THE TASK. Exclude the pictures, then copy word for word the lines running from the beginning of the records through the line with "Task: Open the Tools ribbon tab".

☆ ☆ ☆ ☆

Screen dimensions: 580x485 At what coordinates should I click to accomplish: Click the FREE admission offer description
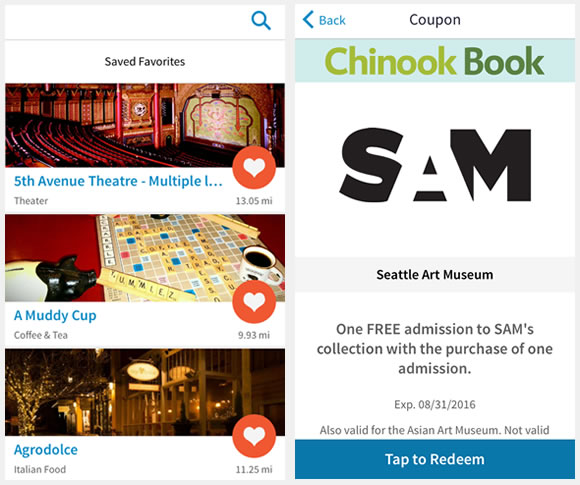click(435, 348)
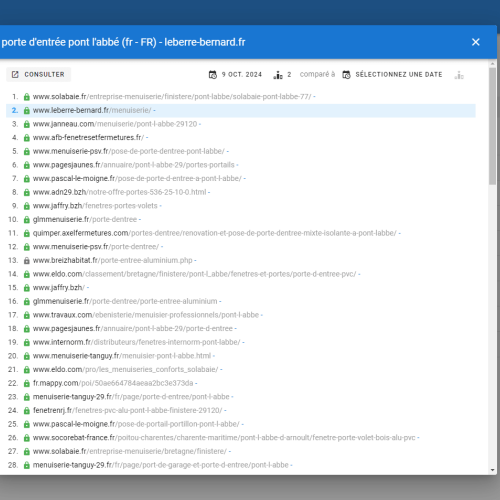The width and height of the screenshot is (500, 500).
Task: Click the vertical scrollbar thumb of the dialog
Action: click(493, 126)
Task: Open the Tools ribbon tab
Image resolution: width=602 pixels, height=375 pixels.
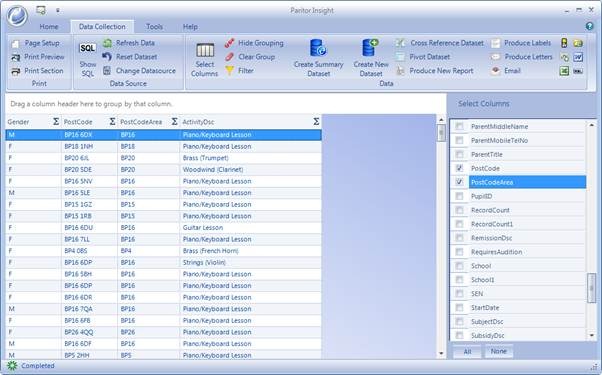Action: [154, 26]
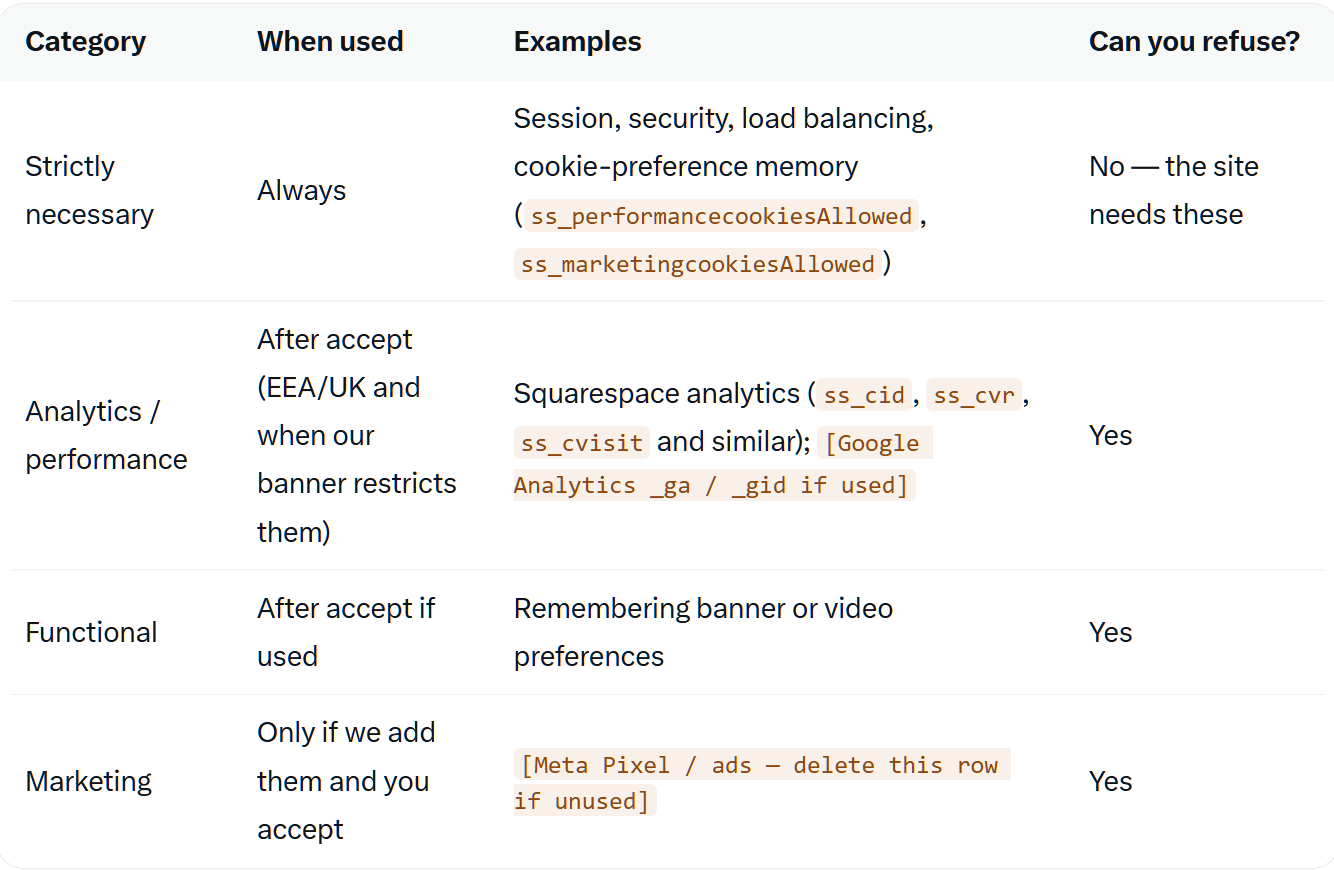The image size is (1334, 870).
Task: Click the Category column header
Action: coord(85,41)
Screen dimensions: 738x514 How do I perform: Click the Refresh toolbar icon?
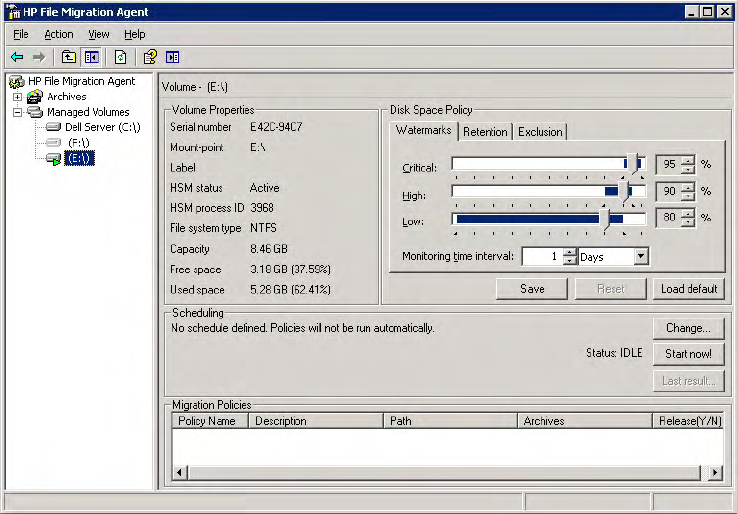pyautogui.click(x=120, y=57)
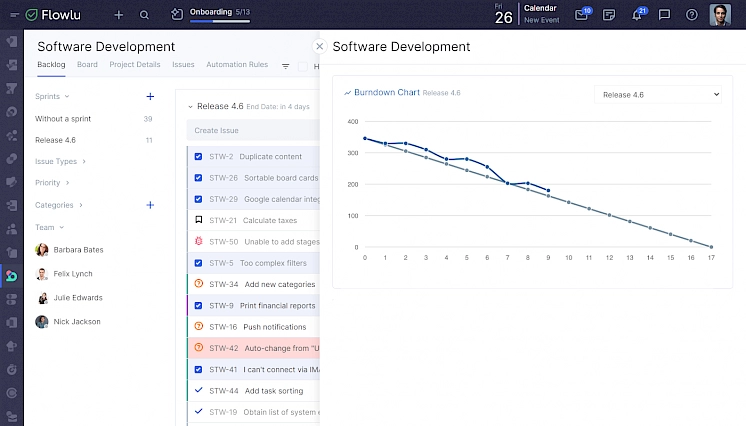Open the notes icon in top bar

(x=609, y=15)
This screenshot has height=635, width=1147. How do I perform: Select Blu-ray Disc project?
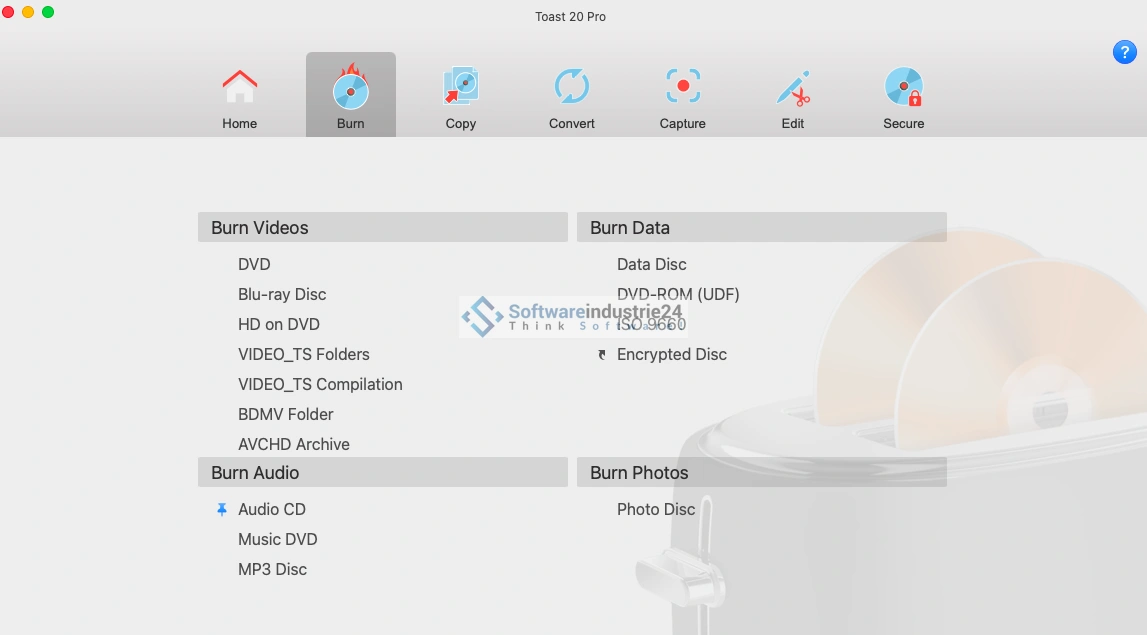(x=282, y=295)
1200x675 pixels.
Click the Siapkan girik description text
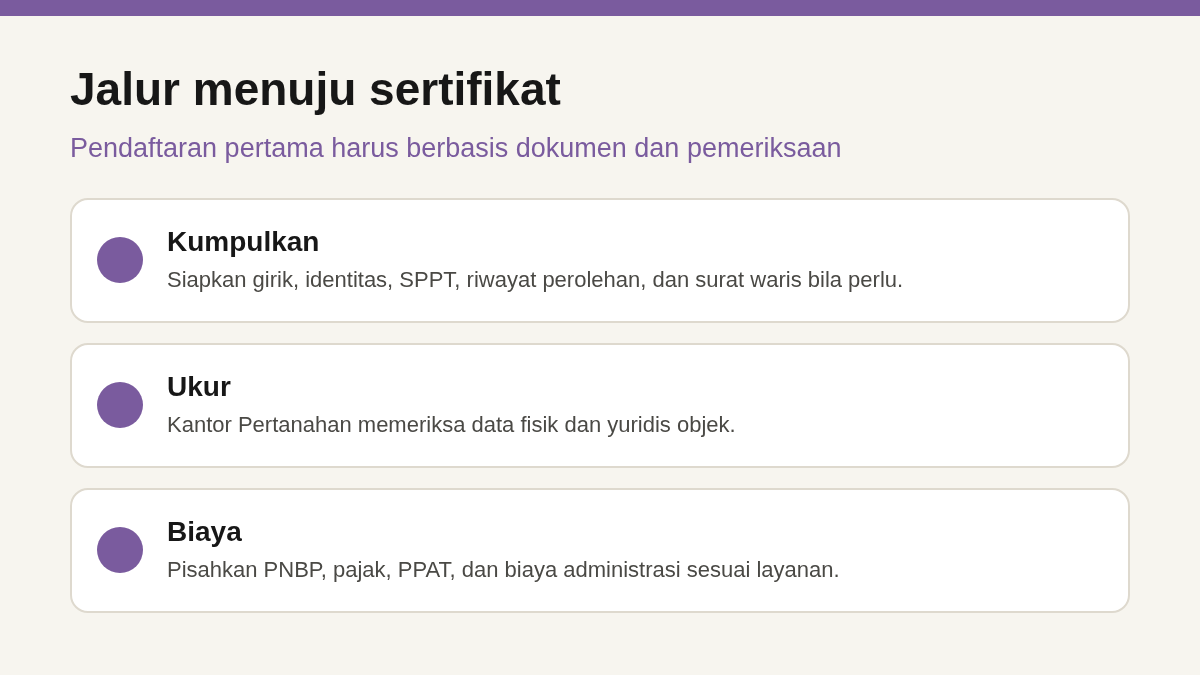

☆ ☆ ☆ ☆

EXERCISE OUTPUT.
Screen dimensions: 580x485 At what coordinates should I click to accomplish: Click the FREE admission offer description
click(435, 348)
The width and height of the screenshot is (500, 500).
Task: Click the vertical scrollbar thumb of the dialog
Action: click(493, 126)
Task: Open the Tools ribbon tab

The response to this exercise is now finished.